DATASET ENTRIES:
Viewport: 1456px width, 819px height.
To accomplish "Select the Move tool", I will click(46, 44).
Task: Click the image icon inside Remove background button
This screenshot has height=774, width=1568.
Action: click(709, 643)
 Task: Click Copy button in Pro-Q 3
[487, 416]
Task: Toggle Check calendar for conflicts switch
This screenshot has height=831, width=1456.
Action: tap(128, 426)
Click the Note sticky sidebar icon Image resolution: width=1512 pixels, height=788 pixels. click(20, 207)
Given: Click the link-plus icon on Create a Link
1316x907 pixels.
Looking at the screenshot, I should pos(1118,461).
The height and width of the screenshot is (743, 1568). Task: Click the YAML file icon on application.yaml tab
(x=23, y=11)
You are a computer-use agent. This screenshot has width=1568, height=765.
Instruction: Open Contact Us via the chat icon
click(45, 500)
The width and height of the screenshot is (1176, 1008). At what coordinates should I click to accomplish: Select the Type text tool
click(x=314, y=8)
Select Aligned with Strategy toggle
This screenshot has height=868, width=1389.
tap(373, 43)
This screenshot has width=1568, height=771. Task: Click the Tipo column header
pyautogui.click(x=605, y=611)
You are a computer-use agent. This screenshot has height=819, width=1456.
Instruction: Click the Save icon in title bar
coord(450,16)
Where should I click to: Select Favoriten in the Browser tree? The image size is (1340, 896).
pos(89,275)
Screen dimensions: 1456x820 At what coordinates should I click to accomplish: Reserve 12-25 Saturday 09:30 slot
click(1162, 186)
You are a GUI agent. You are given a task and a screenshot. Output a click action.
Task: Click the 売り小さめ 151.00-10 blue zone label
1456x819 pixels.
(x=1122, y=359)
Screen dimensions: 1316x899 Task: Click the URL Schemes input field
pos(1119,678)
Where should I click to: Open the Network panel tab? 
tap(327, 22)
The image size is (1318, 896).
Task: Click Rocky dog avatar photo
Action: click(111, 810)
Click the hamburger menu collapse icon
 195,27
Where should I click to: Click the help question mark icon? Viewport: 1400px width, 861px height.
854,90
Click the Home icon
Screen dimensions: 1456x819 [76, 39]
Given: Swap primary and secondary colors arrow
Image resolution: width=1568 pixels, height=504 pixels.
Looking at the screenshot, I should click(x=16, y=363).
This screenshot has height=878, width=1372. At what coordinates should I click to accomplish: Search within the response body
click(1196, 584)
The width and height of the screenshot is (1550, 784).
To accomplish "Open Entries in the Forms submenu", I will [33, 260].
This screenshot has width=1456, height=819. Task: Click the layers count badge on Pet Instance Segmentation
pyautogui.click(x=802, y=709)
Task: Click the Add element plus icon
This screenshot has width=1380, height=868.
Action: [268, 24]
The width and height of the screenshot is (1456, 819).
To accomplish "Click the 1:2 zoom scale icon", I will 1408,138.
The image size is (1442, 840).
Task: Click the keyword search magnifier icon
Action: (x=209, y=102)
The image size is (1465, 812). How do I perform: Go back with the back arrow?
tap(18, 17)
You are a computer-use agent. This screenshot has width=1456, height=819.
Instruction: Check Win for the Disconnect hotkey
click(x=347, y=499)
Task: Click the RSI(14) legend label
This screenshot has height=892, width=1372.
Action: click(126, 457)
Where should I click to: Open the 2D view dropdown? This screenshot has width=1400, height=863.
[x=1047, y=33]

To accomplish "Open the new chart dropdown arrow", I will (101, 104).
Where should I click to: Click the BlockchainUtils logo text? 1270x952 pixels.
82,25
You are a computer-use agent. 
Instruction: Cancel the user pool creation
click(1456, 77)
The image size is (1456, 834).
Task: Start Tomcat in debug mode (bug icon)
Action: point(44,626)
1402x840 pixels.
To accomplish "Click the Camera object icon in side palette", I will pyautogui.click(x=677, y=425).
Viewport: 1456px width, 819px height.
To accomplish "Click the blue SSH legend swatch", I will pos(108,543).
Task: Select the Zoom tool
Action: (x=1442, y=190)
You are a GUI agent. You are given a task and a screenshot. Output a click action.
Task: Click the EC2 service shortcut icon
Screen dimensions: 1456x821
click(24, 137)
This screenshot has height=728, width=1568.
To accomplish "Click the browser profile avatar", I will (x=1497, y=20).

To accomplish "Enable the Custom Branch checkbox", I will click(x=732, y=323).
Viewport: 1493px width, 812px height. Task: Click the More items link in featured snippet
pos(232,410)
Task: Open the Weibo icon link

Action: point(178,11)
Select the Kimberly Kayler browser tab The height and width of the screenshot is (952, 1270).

TO DO: Whatever else the listing above holds, retype exactly only the lines from the one containing "Image resolution: width=1568" to the one containing "The width and height of the screenshot is (1456, 819).", both ends kept.

SOLUTION FOR THIS PROBLEM:
Image resolution: width=1568 pixels, height=504 pixels.
Looking at the screenshot, I should click(x=16, y=363).
This screenshot has height=878, width=1372. At what coordinates should I click to accomplish: Search within the response body
click(1196, 584)
The width and height of the screenshot is (1550, 784).
To accomplish "Open Entries in the Forms submenu", I will [33, 260].
This screenshot has width=1456, height=819. Task: Click the layers count badge on Pet Instance Segmentation
pyautogui.click(x=802, y=709)
Task: Click the Add element plus icon
This screenshot has width=1380, height=868.
Action: [268, 24]
The width and height of the screenshot is (1456, 819).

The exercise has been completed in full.